→ **EXERCISES TO COMPLETE**
**a)** In the forum thread about the Body For Life program, what daily calorie deficit does the first poster use as an example for someone trying to lose body fat?
**b)** Quote the Body For Life forum thread word for word, beginning at the words "So, i'm asking" and stopping after "rather quickly though.".
**c)** Extend the forum thread about the Body For Life program from the point where the last post ends.

→ **TEXT PASSAGE**
※ ※ ※
# FITNESS and NUTRITION FORUM > DIET AND NUTRITION >  Remember Bill Phillips' Body For Life program? I call BS!!!

## gbrice75

I've never personally done the program, but I remember being in the gym back in around 2001 or so and seeing alot of people 'doing' the Body For Life program. 

Don't quote me exactly, but if I recall, Bill Phillips had people consuming 'fist' sized portions of food, 6 small meals/day, bla bla bla. Nothing different than we do today really. The one part that's really screwing with my head is the cheat day. Again, this is 10 years ago so maybe i'm wrong, but I recall the program allowing one full cheat DAY - eat ANTYHING you want, as much as you want - all day long. 

How could anybody possibly have achieved results (specifically, fat loss) on this plan? If somebody is eating at a deficit of 500 cals/day in an effort to lose bodyfat, they're at a deficit of 3000 calories after 6 days. If on the 7th day they go for an all out cheat... I mean... it's WAY easy to eat 3000 calories on a cheat DAY. I could do it in a single meal.

So, i'm asking any of you with first hand experience to talk about this. Anybody with an informed opinion on the topic is welcome too.

----------


## Twist

Because most people that these diets target are people who eat everything they want, all the time. Cut out 85% of their eating habits and you are only left with a crappy 15%. That's better though than it was. It stops working rather quickly though.

----------


## gbrice75

Great point Twist, this may very well be the case. Take somebody who is eating like crap 7 days a week, make 6 of those days good eating, and BAM! Fat loss.

But still, strictly speaking from a mathematical point of view, I think my question is still valid.
※ ※ ※
→ **INFORMATION PROVIDED**

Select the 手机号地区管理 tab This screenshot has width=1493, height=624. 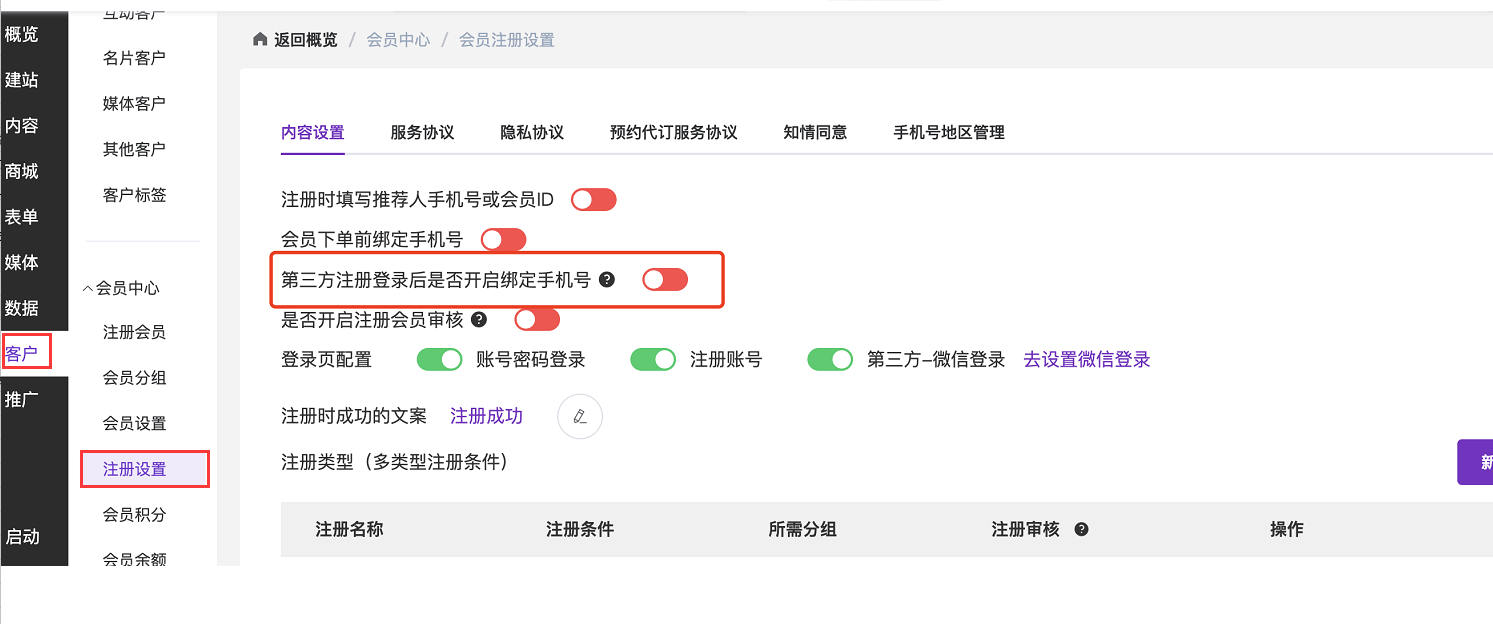[x=948, y=132]
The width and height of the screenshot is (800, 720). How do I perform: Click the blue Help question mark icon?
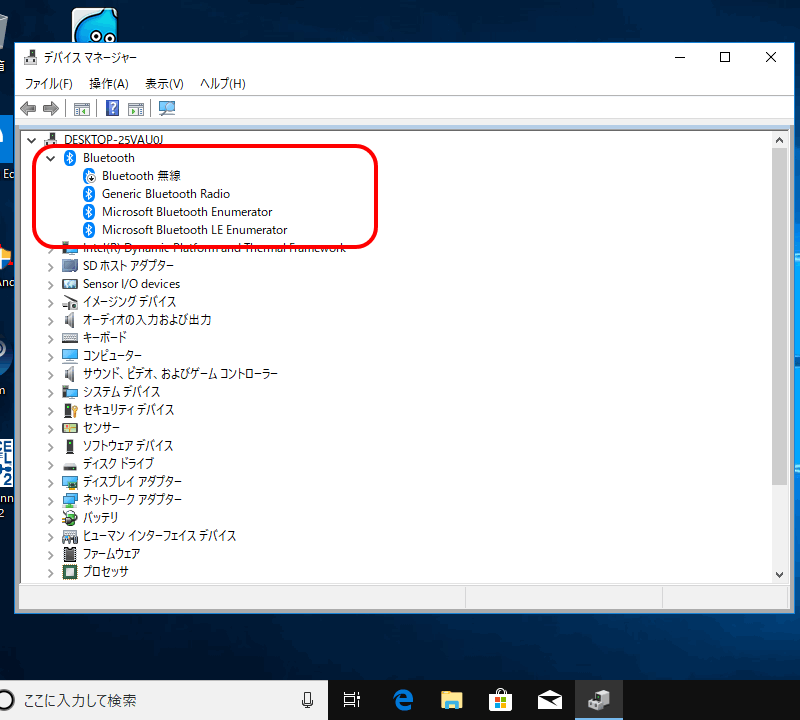point(113,108)
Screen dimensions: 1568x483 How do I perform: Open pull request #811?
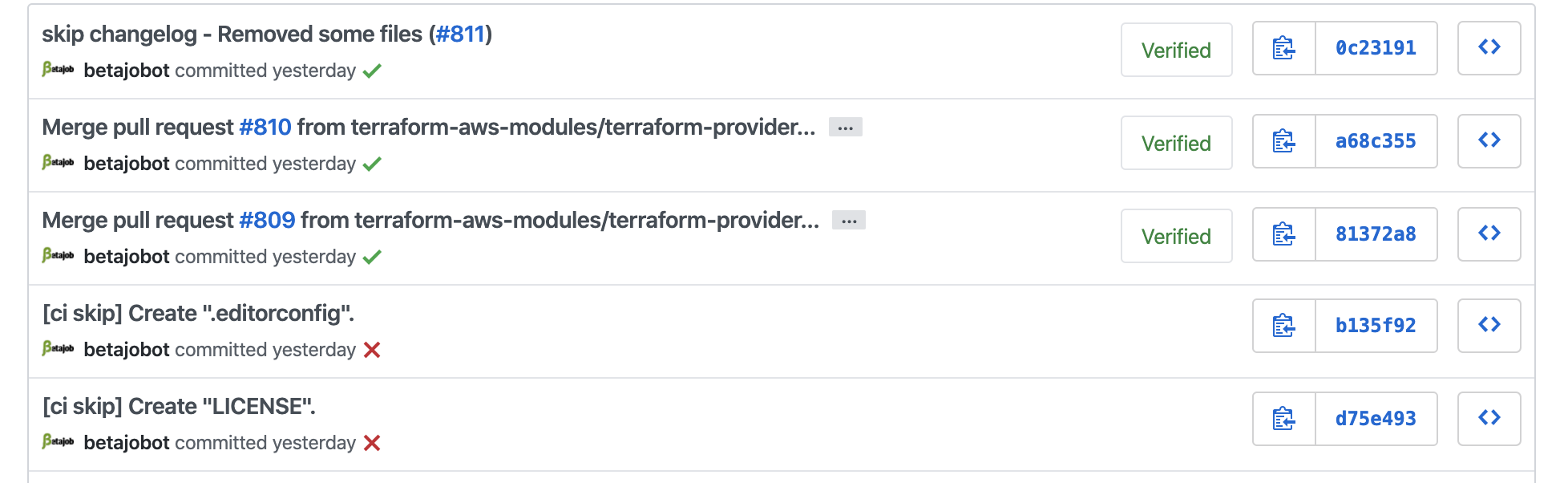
※ ※ ※
→ **FINAL RESULTS**
**a)** 500 calories a day.

**b)**
So, i'm asking any of you with first hand experience to talk about this. Anybody with an informed opinion on the topic is welcome too.

----------


## Twist

Because most people that these diets target are people who eat everything they want, all the time. Cut out 85% of their eating habits and you are only left with a crappy 15%. That's better though than it was. It stops working rather quickly though.

**c)**
----------


## Twist

> Great point Twist, this may very well be the case. Take somebody who is eating like crap 7 days a week, make 6 of those days good eating, and BAM! Fat loss.
> *Doesn't this^ answer that\/ ?*
> But still, strictly speaking from a mathematical point of view, I think my question is still valid.


 bold

----------


## musclestack

Do you recall anyone having any decent results from this plan?

----------


## JohnnyVegas

I friend of mine did Body For Life and lost significant weight. At first she loved the cheat day idea, but as she lost weight her "cheat" days became more and more healthy because she didn't want to ruin her results with junk food. I approve of any program that just gets people moving in the right direction. The people that stick with it long enough to see results usually redouble their efforts and learn more as they go along.

Baby steps.

----------


## SergeantCarbs

I havent done body for life but as one that low carbs through out the week and then has one free day each friday. I'll initially gain about 4 lbs of water from it but that will be gone by Monday morning and thats the day I usually see my biggest spike in progress for the week with 1/4-1/2" reduction in waist size.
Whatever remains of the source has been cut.